- **TASK INSTRUCTIONS**
Copy these lines word for word, starting with the line that contains "This screenshot has height=1176, width=2184." and going on through the line that contains "I want to click on profile, so", both included.

- **GIVEN RECORDS**
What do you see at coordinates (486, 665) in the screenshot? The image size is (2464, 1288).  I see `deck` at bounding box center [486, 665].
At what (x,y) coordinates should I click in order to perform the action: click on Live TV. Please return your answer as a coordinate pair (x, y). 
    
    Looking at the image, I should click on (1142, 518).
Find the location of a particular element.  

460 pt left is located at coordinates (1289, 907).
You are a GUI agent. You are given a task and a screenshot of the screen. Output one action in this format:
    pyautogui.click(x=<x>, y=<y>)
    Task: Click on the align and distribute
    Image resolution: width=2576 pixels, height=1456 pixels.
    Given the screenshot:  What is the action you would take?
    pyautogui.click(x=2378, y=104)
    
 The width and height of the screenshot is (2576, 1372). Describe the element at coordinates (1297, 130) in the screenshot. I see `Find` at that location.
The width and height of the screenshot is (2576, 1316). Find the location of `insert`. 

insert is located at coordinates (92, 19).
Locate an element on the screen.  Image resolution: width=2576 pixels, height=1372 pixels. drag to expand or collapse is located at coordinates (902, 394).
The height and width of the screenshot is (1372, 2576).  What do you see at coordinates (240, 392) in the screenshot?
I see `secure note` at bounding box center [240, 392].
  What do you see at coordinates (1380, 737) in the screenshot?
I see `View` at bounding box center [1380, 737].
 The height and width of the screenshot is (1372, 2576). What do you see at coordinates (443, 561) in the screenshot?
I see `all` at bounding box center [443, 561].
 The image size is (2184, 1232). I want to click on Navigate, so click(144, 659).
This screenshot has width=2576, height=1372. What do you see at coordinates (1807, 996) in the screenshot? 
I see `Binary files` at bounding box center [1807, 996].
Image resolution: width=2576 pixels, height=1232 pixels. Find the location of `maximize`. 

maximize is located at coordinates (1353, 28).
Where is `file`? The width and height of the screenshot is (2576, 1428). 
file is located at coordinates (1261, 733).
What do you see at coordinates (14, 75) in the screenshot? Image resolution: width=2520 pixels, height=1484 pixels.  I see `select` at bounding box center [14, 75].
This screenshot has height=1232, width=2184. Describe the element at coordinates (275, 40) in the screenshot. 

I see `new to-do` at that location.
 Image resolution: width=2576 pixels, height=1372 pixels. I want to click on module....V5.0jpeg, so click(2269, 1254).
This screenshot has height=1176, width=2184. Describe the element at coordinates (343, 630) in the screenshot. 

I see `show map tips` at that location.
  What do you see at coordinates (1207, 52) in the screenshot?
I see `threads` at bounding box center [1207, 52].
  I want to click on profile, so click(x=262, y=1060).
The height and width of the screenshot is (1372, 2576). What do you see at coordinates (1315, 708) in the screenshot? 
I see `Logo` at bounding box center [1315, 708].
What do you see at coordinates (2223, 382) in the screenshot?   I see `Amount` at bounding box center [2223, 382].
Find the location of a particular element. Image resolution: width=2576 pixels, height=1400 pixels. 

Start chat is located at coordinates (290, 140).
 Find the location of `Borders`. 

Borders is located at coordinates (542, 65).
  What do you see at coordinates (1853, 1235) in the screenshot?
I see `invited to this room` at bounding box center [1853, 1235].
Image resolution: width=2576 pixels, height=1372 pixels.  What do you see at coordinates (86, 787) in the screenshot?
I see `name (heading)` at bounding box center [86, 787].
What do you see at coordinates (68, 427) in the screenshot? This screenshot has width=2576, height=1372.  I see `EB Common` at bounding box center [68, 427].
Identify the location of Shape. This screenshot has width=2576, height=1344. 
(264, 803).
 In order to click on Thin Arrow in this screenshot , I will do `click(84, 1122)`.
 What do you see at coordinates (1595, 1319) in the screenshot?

- **RESULT FOR THIS EXERCISE**
This screenshot has height=1176, width=2184. Describe the element at coordinates (343, 630) in the screenshot. 

I see `show map tips` at that location.
  What do you see at coordinates (1207, 52) in the screenshot?
I see `threads` at bounding box center [1207, 52].
  I want to click on profile, so click(x=262, y=1060).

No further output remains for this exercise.